Ce devoir
légal souffre de tant d’exceptions, qu’il faut se méfier de la protection
que vous offre votre banquier.
MOTUS
ET BOUCHE COUSUE : cette règle de bonne conduite pour tout banquier est
devenue un devoir légal depuis la loi bancaire du 24 juin 1984. Votre
banquier est un confident nécessaire, comme votre médecin ou votre avocat.
En contre-partie, il est tenu de garder le silence sur tous les faits qui
lui sont confiés dans l’exercice de sa profession. C’est le principe du
secret bancaire. Mais c’est un principe bien mal en point si l’on considère
les larges exceptions que la loi lui accorde.
LES PRINCIPES
Quels sont les
faits couverts par le secret ? Le banquier (ainsi que les cadres et employés
de l’établissement) doit garder le silence sur toutes les informations
livrées par le client volontairement, ou connues de par son activité
professionnelle. La position d’un compte, les opérations qui y sont
effectuées, les financements consentis, les cautions fournies ne doivent pas
être divulguées.
En revanche, il
est d’usage constant que le banquier donne à ses clients des renseignements
sur le risque financier inhérent à telle personne ou société. Sans fournir
d’indications chiffrées, il peut se faire l’écho de “l’opinion commune de la
place”, selon l’expression consacrée. Et recourt souvent à des formules
stéréotypées : “situation bancaire solide” ou “irrémédiablement obérée”,
incidents de paiements” ou bien “paiements réguliers” … En Suisse, rient
de tel. Même l’ouverture d’un compte doit, en vertu de la loi, rester
confidentielle.
Le secret
bancaire à la française peut être partagé par plusieurs personnes ayant
vocation à entrer dans la sphère de confidentialité. C’est ainsi que les
représentants du titulaire du compte (mandataire, titulaire d’une
procuration sur le compte, tuteur … ) ont le droit d’entrer dans la
confidence. Mais la famille du titulaire du compte n’a pas vocation à
partager le secret. Pas plus que le conjoint. Chacun des époux a droit à son
autonomie bancaire. Sauf en cas de divorce, où le juge peut demander
communication des situations bancaires de chaque époux dans le but de fixer
les pensions alimentaires et de liquider le régime matrimonial. Pour les
sociétés, le secret se trouve partagé entre le banquier et leurs dirigeants.

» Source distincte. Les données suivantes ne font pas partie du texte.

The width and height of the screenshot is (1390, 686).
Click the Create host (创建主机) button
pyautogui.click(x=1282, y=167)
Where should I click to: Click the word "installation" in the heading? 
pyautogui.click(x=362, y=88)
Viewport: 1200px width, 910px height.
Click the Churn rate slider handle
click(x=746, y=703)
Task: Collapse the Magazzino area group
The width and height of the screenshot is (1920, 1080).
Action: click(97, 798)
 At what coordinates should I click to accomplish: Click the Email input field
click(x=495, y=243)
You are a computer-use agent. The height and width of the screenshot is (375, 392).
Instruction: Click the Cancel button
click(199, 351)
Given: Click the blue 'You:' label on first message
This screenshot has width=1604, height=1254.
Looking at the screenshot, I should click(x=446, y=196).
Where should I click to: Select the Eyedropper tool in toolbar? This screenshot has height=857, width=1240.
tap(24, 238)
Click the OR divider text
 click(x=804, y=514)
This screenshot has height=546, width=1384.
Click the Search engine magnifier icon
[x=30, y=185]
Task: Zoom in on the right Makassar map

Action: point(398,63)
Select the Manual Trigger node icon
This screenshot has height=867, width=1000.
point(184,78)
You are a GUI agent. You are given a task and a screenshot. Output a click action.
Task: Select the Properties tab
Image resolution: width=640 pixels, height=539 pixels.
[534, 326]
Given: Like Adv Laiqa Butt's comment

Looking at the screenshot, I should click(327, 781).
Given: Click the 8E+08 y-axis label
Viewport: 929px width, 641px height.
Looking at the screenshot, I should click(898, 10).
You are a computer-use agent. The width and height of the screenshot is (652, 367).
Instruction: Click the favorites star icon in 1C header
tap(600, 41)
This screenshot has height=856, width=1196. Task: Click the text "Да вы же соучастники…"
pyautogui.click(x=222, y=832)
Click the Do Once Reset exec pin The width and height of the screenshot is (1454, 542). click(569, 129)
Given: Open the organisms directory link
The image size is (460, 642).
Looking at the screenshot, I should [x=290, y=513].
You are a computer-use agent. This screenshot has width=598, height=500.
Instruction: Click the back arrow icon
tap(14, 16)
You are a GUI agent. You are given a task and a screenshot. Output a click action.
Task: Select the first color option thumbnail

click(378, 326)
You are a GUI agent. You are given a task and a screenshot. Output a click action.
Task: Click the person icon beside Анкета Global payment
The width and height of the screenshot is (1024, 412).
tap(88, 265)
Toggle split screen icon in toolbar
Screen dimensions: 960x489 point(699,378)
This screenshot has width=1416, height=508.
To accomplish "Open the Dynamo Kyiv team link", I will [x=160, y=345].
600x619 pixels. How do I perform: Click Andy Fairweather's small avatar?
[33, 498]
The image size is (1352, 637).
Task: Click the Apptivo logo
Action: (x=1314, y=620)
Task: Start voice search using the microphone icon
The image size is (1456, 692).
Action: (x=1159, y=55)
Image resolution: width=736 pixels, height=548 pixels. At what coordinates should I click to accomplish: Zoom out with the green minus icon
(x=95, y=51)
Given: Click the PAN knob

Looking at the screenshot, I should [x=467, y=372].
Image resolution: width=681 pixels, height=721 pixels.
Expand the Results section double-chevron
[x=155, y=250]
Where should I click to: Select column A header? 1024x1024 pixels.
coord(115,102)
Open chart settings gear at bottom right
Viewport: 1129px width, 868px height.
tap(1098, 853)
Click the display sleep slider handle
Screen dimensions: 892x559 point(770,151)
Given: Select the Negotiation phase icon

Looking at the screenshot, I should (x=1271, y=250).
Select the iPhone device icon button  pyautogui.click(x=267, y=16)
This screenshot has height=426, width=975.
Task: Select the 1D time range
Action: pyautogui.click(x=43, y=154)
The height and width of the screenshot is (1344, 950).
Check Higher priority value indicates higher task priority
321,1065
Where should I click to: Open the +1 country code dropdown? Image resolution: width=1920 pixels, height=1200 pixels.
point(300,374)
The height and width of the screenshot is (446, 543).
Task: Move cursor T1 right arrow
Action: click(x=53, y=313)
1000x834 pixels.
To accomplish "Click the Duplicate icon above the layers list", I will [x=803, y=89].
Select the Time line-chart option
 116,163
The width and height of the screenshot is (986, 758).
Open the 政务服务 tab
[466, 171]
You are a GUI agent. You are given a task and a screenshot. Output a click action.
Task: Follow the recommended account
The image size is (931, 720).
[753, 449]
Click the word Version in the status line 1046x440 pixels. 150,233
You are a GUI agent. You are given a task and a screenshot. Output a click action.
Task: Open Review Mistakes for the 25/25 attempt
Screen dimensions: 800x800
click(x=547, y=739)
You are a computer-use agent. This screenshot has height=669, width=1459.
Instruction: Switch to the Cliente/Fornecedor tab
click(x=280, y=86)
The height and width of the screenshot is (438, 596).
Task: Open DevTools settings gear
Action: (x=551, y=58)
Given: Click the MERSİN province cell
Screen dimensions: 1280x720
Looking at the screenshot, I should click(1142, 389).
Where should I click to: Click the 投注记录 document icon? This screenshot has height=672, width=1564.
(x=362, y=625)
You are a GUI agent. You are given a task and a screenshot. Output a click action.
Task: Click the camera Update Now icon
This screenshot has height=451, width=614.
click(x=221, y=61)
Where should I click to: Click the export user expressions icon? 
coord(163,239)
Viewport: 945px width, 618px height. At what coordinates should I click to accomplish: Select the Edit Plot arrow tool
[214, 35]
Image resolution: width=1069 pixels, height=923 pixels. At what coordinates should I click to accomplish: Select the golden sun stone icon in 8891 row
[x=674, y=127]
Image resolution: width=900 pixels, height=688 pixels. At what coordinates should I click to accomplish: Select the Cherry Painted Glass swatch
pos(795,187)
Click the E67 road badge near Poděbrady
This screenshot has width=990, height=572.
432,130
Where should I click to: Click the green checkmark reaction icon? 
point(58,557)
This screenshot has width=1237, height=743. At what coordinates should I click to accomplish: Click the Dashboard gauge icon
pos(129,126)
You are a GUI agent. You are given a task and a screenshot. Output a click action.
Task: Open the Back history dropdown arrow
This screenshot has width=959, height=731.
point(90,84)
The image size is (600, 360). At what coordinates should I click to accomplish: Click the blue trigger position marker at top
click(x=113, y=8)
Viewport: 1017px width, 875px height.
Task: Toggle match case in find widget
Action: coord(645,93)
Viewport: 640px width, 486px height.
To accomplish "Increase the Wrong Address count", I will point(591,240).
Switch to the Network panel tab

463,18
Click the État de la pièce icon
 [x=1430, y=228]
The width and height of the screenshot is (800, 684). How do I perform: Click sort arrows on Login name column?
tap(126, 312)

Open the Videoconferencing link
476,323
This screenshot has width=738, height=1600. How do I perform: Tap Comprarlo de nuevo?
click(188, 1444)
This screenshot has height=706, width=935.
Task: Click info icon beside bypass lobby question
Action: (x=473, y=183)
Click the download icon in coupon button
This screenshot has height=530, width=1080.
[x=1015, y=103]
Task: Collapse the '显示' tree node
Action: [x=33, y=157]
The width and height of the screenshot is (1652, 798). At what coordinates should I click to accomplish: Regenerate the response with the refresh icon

En revanche, les simples associés se retrouvent tenus dans l’ignorance (sauf
dans les sociétés en nom collectif).
La violation du
secret bancaire fait encourir à l’auteur de la fuite des peines d’un à six
mois d’emprisonnement et de 500 à 15 000 francs d’amende (art. 378 du Code
pénal), sans compter la condamnation à des dommages et intérêts.
LES EXCEPTIONS
Elles sont
dûment répertoriées par la loi. Voici les plus importantes :
– Le banquier a
l’obligation de témoigner dans un procès pénal et de fournir au juge
d’instruction l’ensemble des documents qu’il détient. En revanche, il
doit garder le silence devant la justice civile ;
– Le Code
général des impôts permet aux agents du fisc de contrôler les déclarations
des contribuables, grâce aux informations bancaires. Les banques doivent
d’abord déclarer spontanément au fisc l’ouverture, la clôture et tout
changement de nature des comptes. Même chose pour la location d’un
coffre-fort. En outre, l’administration fiscale peut se faire communiquer
tous les impôts directs ou indirects (art. 2002 CGI) ;
– Les Douanes
ont, à peu de choses près, le même pouvoir que l’administration fiscale ;
– Les enquêteurs
de la COB (Commission des opérations de Bourse) peuvent se faire communiquer
tous les documents et peuvent également recueillir toutes informations
utiles auprès des personnes qui ont accompli des opérations pour le compte
de la société contrôlée ;
– Le secret
bancaire ne peut être opposé à des autorités comme la Commission bancaire ou
la Banque de France. En outre, la banque doit déclarer au fichier central
des chèques impayés le non-paiement des chèques susceptibles d’entraîner une
interdiction bancaire ou judiciaire ;
– Enfin, la loi
Neiertz du 31 décembre 1989 ayant institué des commissions départementales
d’examen des situations du surendettement des ménages, celles-ci ont le
pouvoir d’obtenir auprès des établissements de crédit des informations sur
la situation financière du débiteur malheureux.